** TASK LIST **
• 1. Using the text on @page margins, decide whether each statement agrees with it: (a) the writer intends to add a UI option for removing @page, (b) with margins set to zero, a calibre conversion writes an @page directive with margin-top: 0 and margin-bottom: 0, (c) the writer cares, for cosmetic reasons, whether an @page directive exists in the css file. Answer yes or no for each and quote the words of the text that decide it.
• 2. Reproduce the passage of the text on @page margins starting at "First things first" and ending at "Kovid can answer.".

** GIVEN TEXT **

◇ ◇ ◇ ◇ ◇ ◇ ◇

First things first - no I am not going to add an explicit option on the UI for removing @page - for all the reasons stated perfectly by Idolse.

I do agree that writing a blank @page {} section for when you have your defaults set to zero is a minor bug. I also found a bug in the existing version of the code which would cause the plugin to error - if you set your default margins to zero, and run it against an ePub which has margins specified (i.e. an epub that has been converted by calibre).

However in looking through and fixing/experimenting with all of this, I have a bigger question, which perhaps Kovid can answer.

When I set margins to zero and do a calibre conversion, calibre will write out an @page directive with margin-top: 0 and margin-bottom: 0. Now if JSWolf had his way, he doesn't want that to exist. This plugin behaves differently to calibre - if a margin is set to zero, it does not write any style attribute out for it - i.e. rather than writing "margin-top: 0" it will omit the margin-top atribute from that style. With my fixes/enhancements then if the style declaration has no other attributes then the style itself gets deleted, and if the css file has no other styles then the css file gets deleted and any links removed to it from other files. Which negates the need for any special "Remove @page" type of option completely.

However my big question is whether that the right thing to be doing? It is my understanding of the html standard that it is possible for a *browser* to enforce margins on a document. Does such a thing exist in the ePub reader world? The advantage of what Kovid's conversion logic does is that it ensures that the browser margins if they exist will get override to be zero. If you instead omit the margin-top: 0, then according to the standard the document will inherit the "browser's" top margin.

My concern is that if we continue the "zero margins means make sure no attribute in the style for it" approach then it actually becomes counter-productive and the users end up with a bigger margin that they can't control?

I don't care about cosmetic reasons on whether an @page directive does or does not exist in the css file. However I am *very* interested in the implications of a zero margin versus an unspecified margin in an @page directive. Thoughts?

◇ ◇ ◇ ◇ ◇ ◇ ◇

** DATA EXCERPTS **
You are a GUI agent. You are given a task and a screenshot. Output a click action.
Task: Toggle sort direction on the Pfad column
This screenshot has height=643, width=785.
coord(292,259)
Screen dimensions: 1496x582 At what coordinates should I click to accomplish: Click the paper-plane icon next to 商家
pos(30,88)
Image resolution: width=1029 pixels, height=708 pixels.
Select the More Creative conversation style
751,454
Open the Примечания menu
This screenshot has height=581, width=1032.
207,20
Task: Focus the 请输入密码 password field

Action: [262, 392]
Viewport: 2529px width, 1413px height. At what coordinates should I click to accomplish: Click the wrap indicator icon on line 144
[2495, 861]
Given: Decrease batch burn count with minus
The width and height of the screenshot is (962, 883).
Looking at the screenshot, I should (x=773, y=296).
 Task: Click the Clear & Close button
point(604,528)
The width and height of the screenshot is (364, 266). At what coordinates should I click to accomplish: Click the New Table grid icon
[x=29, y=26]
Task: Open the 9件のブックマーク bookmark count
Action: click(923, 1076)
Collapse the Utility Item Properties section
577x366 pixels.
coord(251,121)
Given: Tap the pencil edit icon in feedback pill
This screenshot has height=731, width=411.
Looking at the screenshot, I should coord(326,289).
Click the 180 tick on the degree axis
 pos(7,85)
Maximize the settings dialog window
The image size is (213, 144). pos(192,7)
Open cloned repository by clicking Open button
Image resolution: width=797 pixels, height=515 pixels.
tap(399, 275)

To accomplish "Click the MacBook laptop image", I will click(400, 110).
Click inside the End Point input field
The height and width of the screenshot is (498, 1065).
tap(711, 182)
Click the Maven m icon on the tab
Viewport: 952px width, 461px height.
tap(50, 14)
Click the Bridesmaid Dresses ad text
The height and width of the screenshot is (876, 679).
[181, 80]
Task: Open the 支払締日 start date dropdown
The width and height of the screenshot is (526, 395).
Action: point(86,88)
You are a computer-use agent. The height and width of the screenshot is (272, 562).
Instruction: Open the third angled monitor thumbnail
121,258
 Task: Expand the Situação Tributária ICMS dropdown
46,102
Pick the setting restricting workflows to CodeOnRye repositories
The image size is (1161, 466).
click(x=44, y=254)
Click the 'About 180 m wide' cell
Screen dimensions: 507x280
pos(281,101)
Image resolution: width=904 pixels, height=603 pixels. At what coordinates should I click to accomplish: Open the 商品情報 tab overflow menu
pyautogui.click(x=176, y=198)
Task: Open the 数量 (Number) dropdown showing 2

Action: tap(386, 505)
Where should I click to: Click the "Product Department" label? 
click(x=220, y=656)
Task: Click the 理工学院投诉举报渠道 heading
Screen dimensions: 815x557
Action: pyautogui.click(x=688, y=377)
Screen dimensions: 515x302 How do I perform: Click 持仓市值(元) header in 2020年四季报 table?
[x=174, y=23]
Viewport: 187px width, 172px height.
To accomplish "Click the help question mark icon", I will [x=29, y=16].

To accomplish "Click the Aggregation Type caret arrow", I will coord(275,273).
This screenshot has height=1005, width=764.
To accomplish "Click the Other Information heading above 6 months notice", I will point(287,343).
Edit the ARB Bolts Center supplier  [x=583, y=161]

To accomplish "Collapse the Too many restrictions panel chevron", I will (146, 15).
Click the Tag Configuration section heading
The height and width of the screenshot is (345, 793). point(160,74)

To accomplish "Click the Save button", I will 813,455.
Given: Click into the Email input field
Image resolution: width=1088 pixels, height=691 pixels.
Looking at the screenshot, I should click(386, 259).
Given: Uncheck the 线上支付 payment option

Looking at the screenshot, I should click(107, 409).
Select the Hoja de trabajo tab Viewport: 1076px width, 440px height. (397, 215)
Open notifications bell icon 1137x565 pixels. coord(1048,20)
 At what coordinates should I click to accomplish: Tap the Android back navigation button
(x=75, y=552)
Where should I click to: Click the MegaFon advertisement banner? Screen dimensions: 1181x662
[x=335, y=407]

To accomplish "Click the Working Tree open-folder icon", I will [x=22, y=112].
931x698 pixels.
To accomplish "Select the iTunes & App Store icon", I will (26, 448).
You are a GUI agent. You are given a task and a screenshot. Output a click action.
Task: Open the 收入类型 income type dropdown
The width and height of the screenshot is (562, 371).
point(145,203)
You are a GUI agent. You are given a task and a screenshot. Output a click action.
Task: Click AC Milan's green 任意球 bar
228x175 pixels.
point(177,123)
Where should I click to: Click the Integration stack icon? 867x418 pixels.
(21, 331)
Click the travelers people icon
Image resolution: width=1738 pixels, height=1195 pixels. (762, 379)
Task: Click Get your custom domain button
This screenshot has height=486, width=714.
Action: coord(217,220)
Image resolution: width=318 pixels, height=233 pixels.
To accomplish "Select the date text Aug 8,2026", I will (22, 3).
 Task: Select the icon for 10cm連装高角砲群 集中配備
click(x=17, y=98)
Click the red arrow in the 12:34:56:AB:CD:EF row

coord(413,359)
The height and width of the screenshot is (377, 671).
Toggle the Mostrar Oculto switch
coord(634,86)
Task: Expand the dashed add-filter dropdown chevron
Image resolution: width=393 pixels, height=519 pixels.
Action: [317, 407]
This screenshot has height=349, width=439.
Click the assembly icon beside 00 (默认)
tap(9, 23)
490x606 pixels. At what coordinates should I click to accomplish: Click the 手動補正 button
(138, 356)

◇ ◇ ◇ ◇ ◇ ◇ ◇

** TASK-BY-TASK RESULTS **
• 1.
(a) No: "no I am not going to add an explicit option on the UI for removing @page"
(b) Yes: "calibre will write out an @page directive with margin-top: 0 and margin-bottom: 0"
(c) No: "I don't care about cosmetic reasons on whether an @page directive does or does not exist in the css file."

• 2.
First things first - no I am not going to add an explicit option on the UI for removing @page - for all the reasons stated perfectly by Idolse.

I do agree that writing a blank @page {} section for when you have your defaults set to zero is a minor bug. I also found a bug in the existing version of the code which would cause the plugin to error - if you set your default margins to zero, and run it against an ePub which has margins specified (i.e. an epub that has been converted by calibre).

However in looking through and fixing/experimenting with all of this, I have a bigger question, which perhaps Kovid can answer.